Menurut Castro, PK Moeldoko bisa menjadi pintu masuk untuk Jokowi bisa dimakzulkan apabila ada bukti yang menunjukkan keterlibatan Jokowi.
“Tentu saja itu bisa jadi pintu masuk pemakzulan presiden,” kata Castro, Minggu (4/6).
Castro menambahkan dalam kondisi normal di luar momentum politik Pemilu 2024, DPR pada dasarnya sudah memiliki argumen yang cukup memadai untuk memakzulkan presiden.

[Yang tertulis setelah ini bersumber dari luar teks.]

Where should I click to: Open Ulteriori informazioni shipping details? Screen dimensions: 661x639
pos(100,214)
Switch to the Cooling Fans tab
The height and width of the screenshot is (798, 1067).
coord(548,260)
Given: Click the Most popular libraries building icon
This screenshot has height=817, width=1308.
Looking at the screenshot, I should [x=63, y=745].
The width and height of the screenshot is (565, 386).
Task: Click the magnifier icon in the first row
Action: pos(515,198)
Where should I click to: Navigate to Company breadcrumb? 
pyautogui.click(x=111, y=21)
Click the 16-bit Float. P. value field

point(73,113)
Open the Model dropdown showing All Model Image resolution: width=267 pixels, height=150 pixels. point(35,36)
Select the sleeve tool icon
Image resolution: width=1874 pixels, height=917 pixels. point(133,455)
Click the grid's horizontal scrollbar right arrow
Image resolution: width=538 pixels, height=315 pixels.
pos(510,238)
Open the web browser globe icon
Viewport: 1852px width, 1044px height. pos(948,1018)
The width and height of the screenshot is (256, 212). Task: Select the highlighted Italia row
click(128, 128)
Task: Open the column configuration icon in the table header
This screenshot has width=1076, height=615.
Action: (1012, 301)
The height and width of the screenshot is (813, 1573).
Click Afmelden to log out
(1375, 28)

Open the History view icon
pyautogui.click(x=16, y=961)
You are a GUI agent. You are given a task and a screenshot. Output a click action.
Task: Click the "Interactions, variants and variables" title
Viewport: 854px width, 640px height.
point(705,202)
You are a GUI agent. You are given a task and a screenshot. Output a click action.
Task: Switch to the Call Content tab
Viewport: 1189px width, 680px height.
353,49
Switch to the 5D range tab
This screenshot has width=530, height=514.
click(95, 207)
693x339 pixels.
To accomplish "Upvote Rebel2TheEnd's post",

Ia pun memberi penjelasan pemakzulan presiden diatur dalam Pasal 7A UUD 1945. Presiden dapat diberhentikan di tengah masa jabatannya jika terbukti melakukan pelanggaran hukum berupa pengkhianatan terhadap negara, korupsi, penyuapan, tindak pidana berat lainnya, atau perbuatan tercela maupun apabila terbukti tidak lagi memenuhi syarat sebagai presiden.
“Dan jika ditafsirkan, sikap diam presiden terhadap tindakan yang keliru apalagi itu dilakukan oleh bawahannya langsung, dalam hal ini kepala KSP Moeldoko, maka itu dapat dikualifikasikan sebagai bentuk ‘perbuatan tercela’. Sebab, sikap diam presiden tersebut sama halnya dengan melegitimasi atau menyetujui tindakan Moeldoko,” jelas Castro.
“Jadi, makna cawe-cawe yang kerap kali diperbincangkan itu bukan hanya ikut campur langsung terhadap peristiwa di luar kewenangannya, tetapi juga terhadap sikap diam terhadap tindakan keliru,” pungkasnya.